Christmas was originally a holiday to celebrate the birth of Jesus Christ, so it is a religious day. Coca Cola had built up the image of Santa Clause from the 1920’s to the 1960’s through their advertisement, so Santa Clause became synonymous with Christmas in the US. Japan was not a Christian country, so when Japan started to celebrate Christmas as well, the image of Santa Clause was stronger than that of Jesus Christ.

In US, people eat turkey during Christmas time. In Japan it is difficult to find turkeys, so that is the reason why fried chicken seems to be popular instead. Also, the fact that the brand color of KFC is red and white(similar to Coca Cola Santa Clause) helps boost the popularity.
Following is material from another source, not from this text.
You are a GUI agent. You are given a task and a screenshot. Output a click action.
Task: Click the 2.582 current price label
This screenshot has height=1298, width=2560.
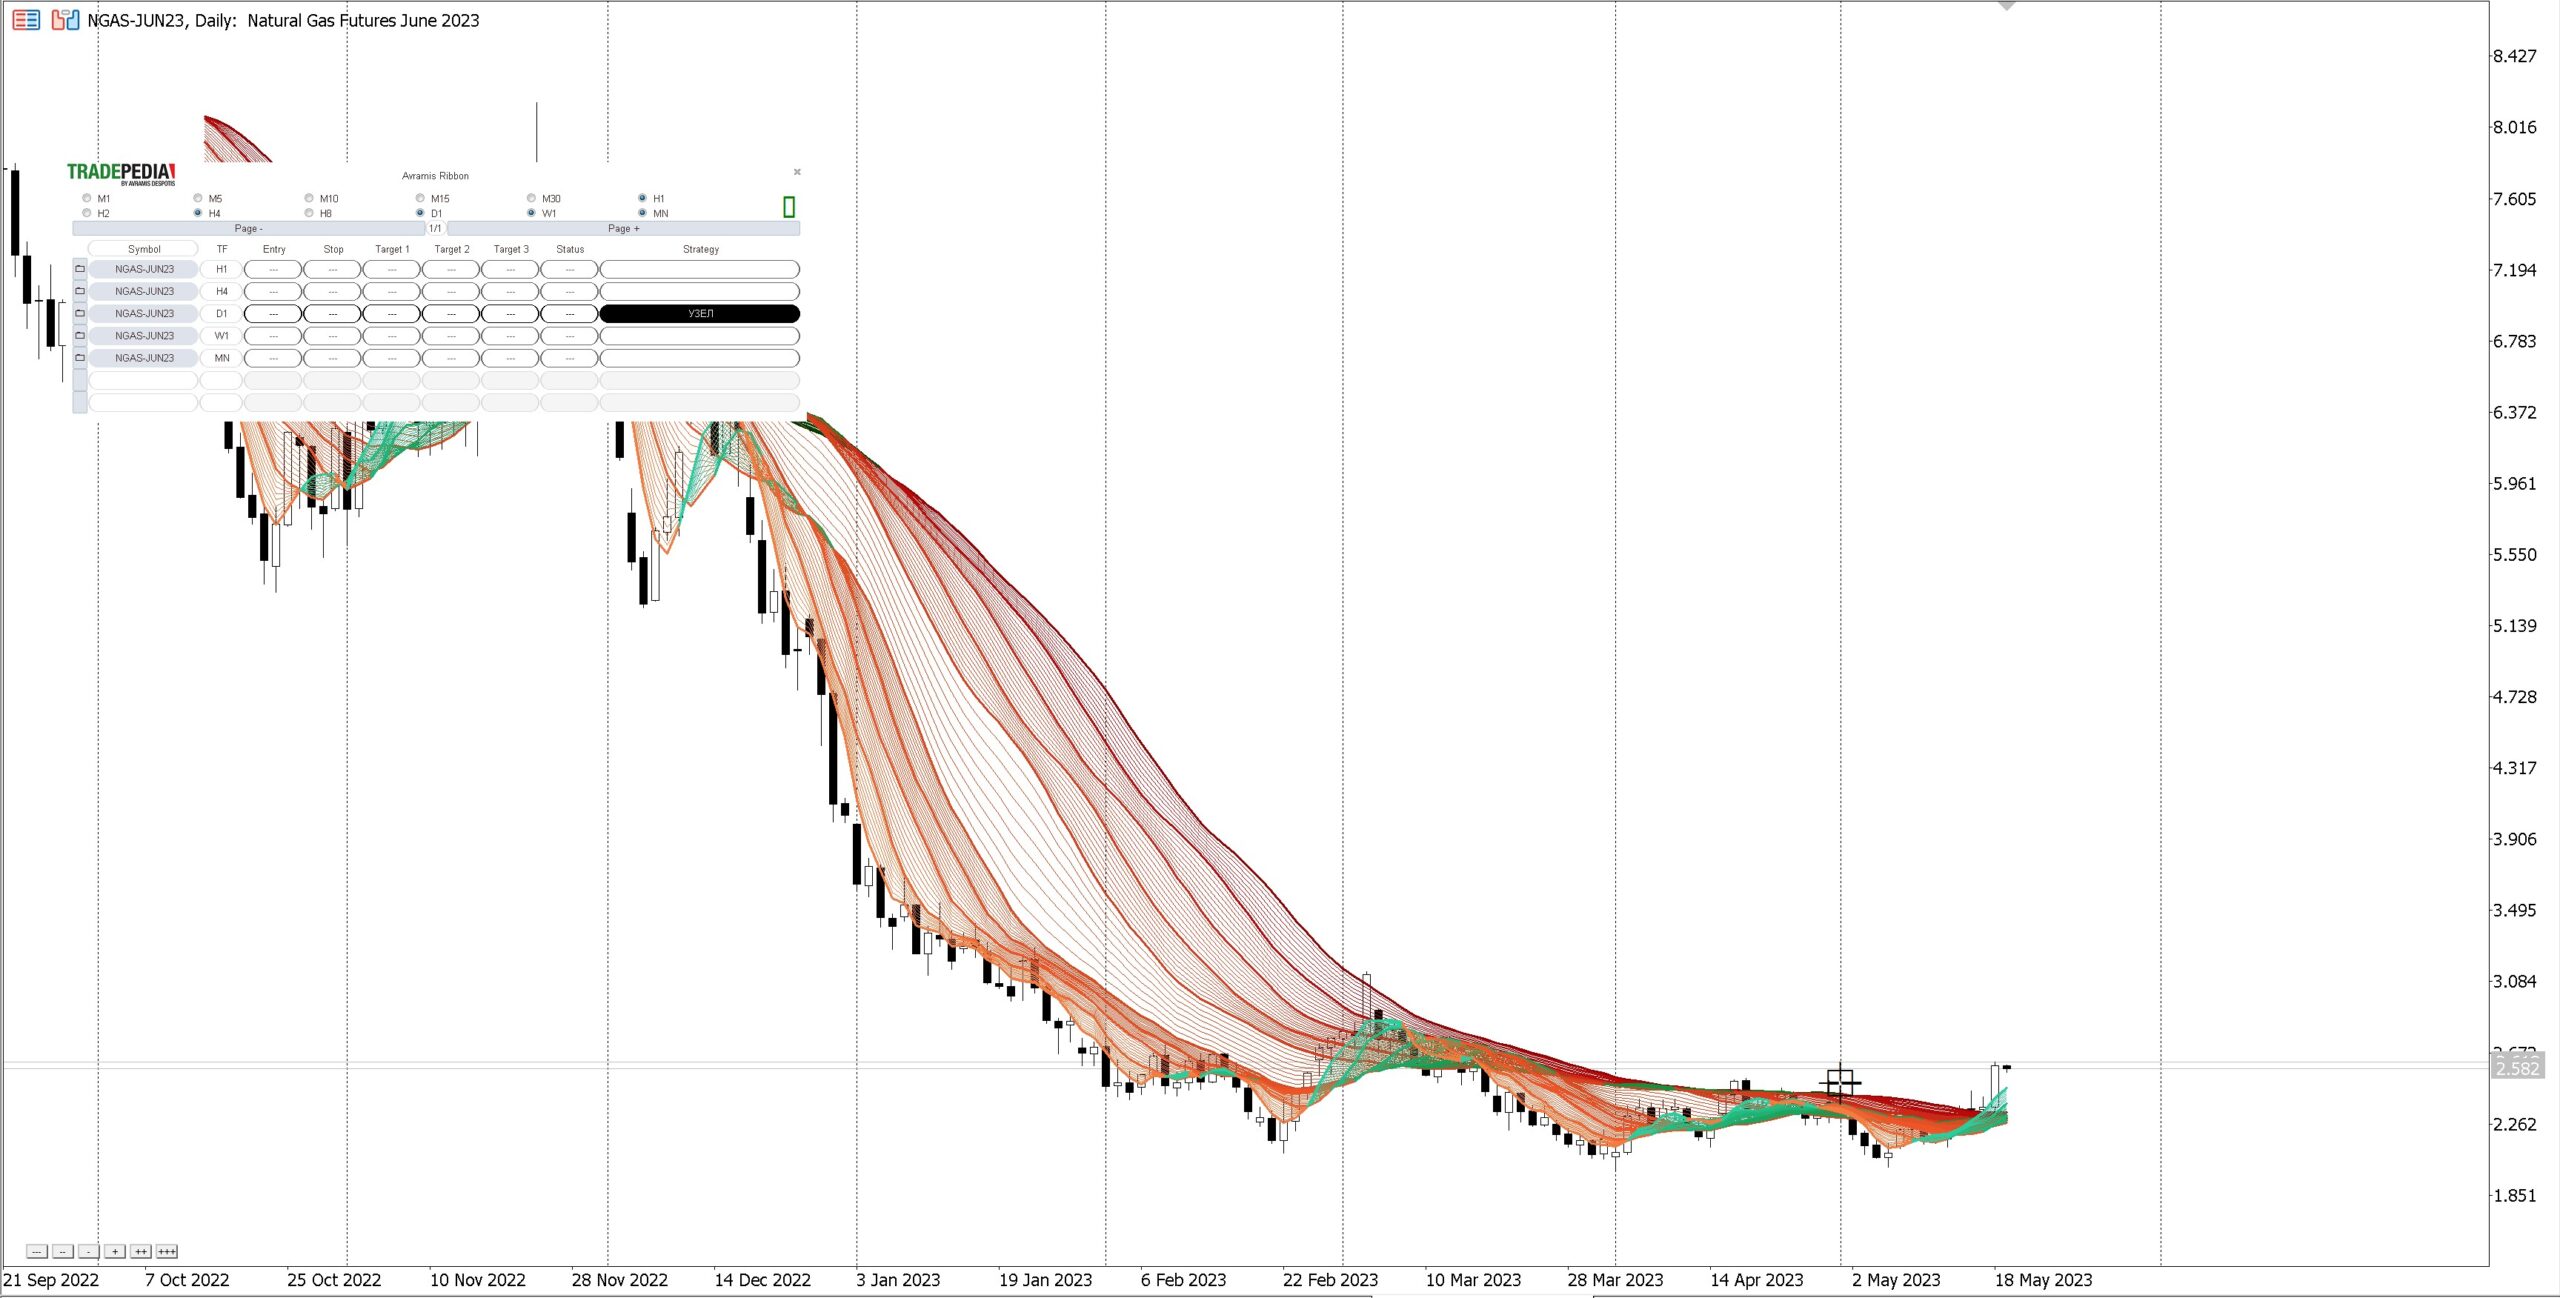point(2516,1069)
Standard American Christmas

Let’s introduce several American Christmas food. Maybe some of these you already know, and some of them may be new to you :


  1. Fruit cake:
    Cake with small fruit pieces, which is a German cake/bread called Stollen. It is a standard food in the US for Christmas, but also many people don’t like it(Most likely because we buy them at the local super market)
  2. Eggnog:
    Drink only for Christmas. A very sweet, high-calorie, liquid pudding. Some love it, but some hate it
  3. Candy cane:
    Peppermint-flavored candy that we hang from the Christmas trees. They break very easily, and after Christmas we end up with a mountain of them, and we have to try very hard to eat them
  4. Gingerbread man:
    Cookies based on the English story of the 1800’s. These are also not eaten very much outside of Christmas
  5. Ham:
    These are not the typical ham we buy at the super market, but are large hams cooked in ovens. Very juicy and good.
  6. Turkey:
    Christmas is a another day besides Thanksgiving where turkeys are consumed the most. They are stuffed with stuffing, made from bread, and cooked in ovens. Each household have their own special way to cook their turkeys
  7. Cranberry sauce:
    Always served with turkey. Do we eat it with turkey? Or just by itself? Why do we even eat cranberry sauce? A very mysterious food
  8. Mashed potato:
    Since rice is not a staple food, Potato is eaten alot in the US. Very standard menu is mashed potato, made by mashing steamed potato. Butter, garlic, and herbs are sometimes mixed. Usually served together with gravy sauce

Summary

A country’s culture is typically evident in their food. Japan has an interesting food culture for Christmas, but so does US! Merry Christmas!